Три мышкетёра
Шрифт:
Я не ошибся: на облупленной стене одного из домов висел большой плакат, в центре которого красовалось моё имя.
– Что это ты тут увидел такое интересное? – спросил Мишель, останавливаясь позади меня и громко отдуваясь от быстрого бега. – Ну-ка, дай посмотреть, – сказал он и прочёл вслух:
«Разыскивается бежавший из-под ареста и скрывающийся в городе опасный политический преступник, граф (далее следовало моё имя). За достоверную информацию о его местонахождении – награда 500 крон».
– Пятьсот крон! Не хило! – воскликнул Пройдоха Мишель. – Хочешь принять участие в поисках?
– Однозначно, – ответил я.
– А
– Буду рад, если ты согласишься мне помогать. Ты что-нибудь слышал про этого графа?
Пройдоха покачал головой:
– Не-а. Но могу разузнать. Есть у меня одна знакомая белошвейка – красотка, скажу я тебе, хоть куда: ушки, шейка, плечики. А хвостик! Я в жизни не видел такого игривого хвостика.
– Не отвлекайся! – оборвал я его, возможно, слишком резко, но кто-то должен был вернуть этого мечтателя на землю.
– Ну так вот, эта самая белошвейка часто бывает при дворе Мауса XIII и знает все придворные сплетни, – продолжил развивать первоначальную мысль Мишель. – Если её порасспросить хорошенько, можно узнать кучу интересных вещей.
– Так зачем же дело стало? Давай порасспросим.
– Боюсь, при нашем финансовом положении это будет непросто. К таким барышням на кривой кобыле не подъедешь. К ним особый подход нужен.
– Во сколько может обойтись твой особый подход? – спросил я.
Пройдоха почесал за ухом.
– Как минимум в десять крон.
– Сумма немаленькая, но раз надо для дела, то постараюсь где-нибудь её раздобыть, – сказал я, впервые пожалев о тех нескольких серебряных монетах, которые так легкомысленно оставил в трактире "У лягушачьего болота". Но разве я мог тогда предполагать, какой сюрприз приготовила для меня судьба?
– Но сначала нужно добыть для тебя лицензию на трудовую деятельность, чтобы Безногий Майкл не спутал нам все карты, – напомнил Пройдоха Мишель.
– Да, да. Я помню. Далеко ещё до старого кладбища?
– Не очень. Можно дойти пешком. Всё равно никакой транспорт, кроме катафалков, туда не едет.
Путь, тем не менее, показался мне неблизким, и когда мы наконец повернули на улицу Задушенных Мышей, я слегка подустал. Очевидно, давал себя знать вчерашний марафон.

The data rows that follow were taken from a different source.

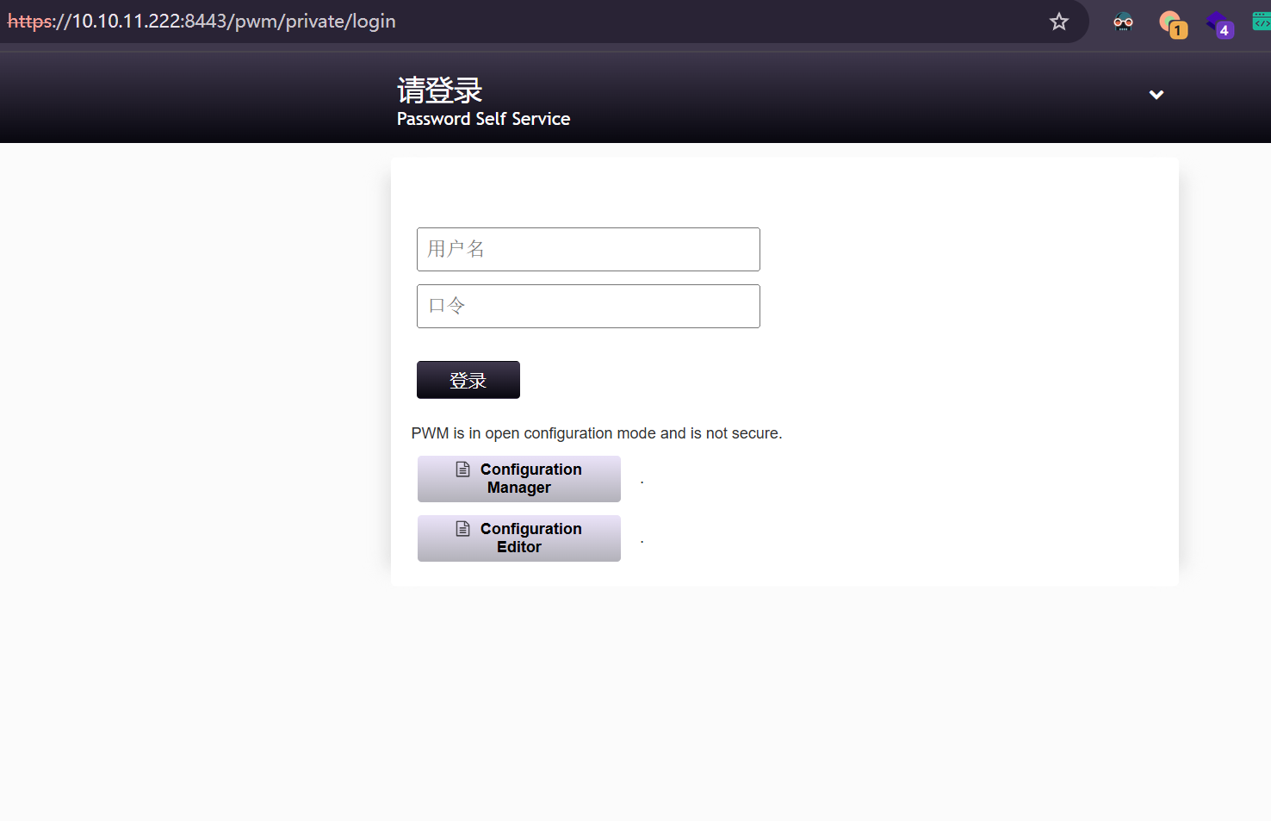Screen dimensions: 1271x821
Task: Click the document icon on Configuration Manager
Action: 463,469
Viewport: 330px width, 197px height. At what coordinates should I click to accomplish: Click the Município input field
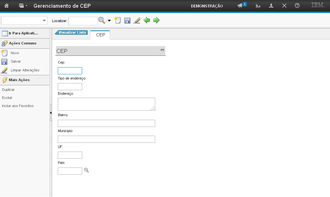pos(106,139)
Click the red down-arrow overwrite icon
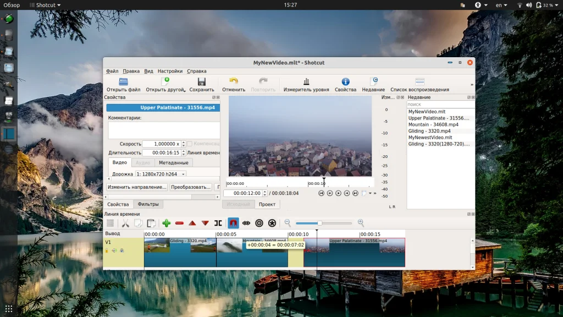563x317 pixels. 205,223
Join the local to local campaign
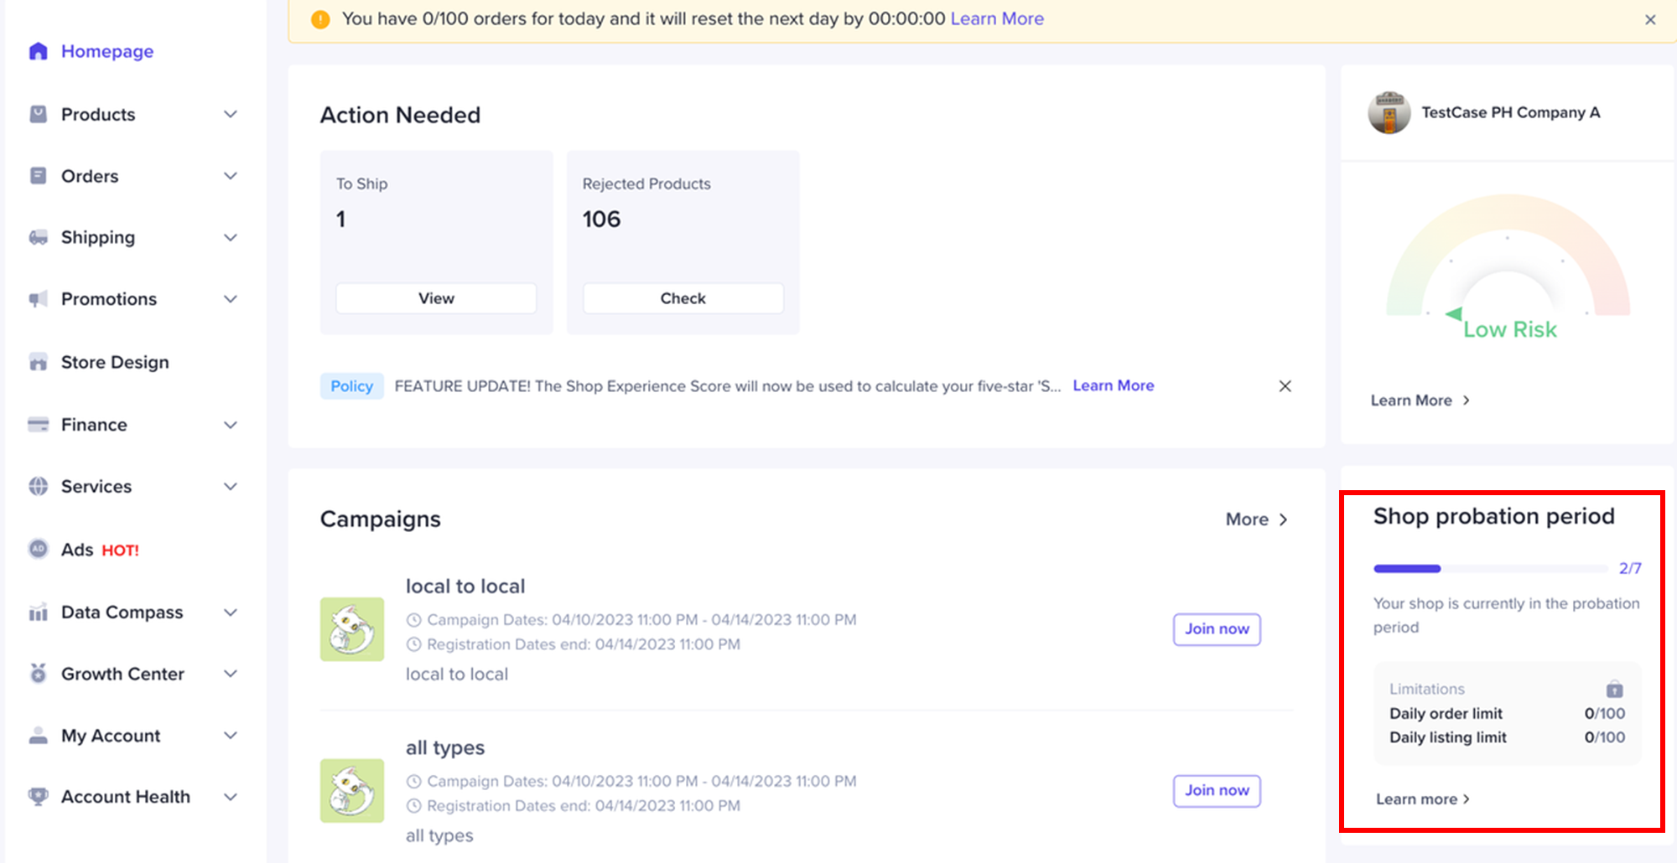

Дворец короля воров и бродяг уступал дворцу Маусов и в изяществе стиля, и в размерах. Достаточно было одного взгляда, чтобы понять, что ни Маурицио Качотто ди Урбино, ни другой мало-мальски известный зодчий не привлекались к его строительству. Это было квадратное строение без архитектурных излишеств, с небольшими оконцами, которое скорее подходило для содержания заключённых, чем для дворцовых увеселений. Как я узнал позже, часть дома действительно когда-то занимала покойницкая. После этого он долго стоял заброшенным, пока его не облюбовал для себя и своей свиты король воров и бродяг. Здание давно нужно было снести, чтобы оно не портило вид города, но городские власти не решались на этот шаг, боясь навлечь на себя гнев короля маусвильского дна.
Ворота дворца не охранялись. Я обратил на это внимание своего спутника.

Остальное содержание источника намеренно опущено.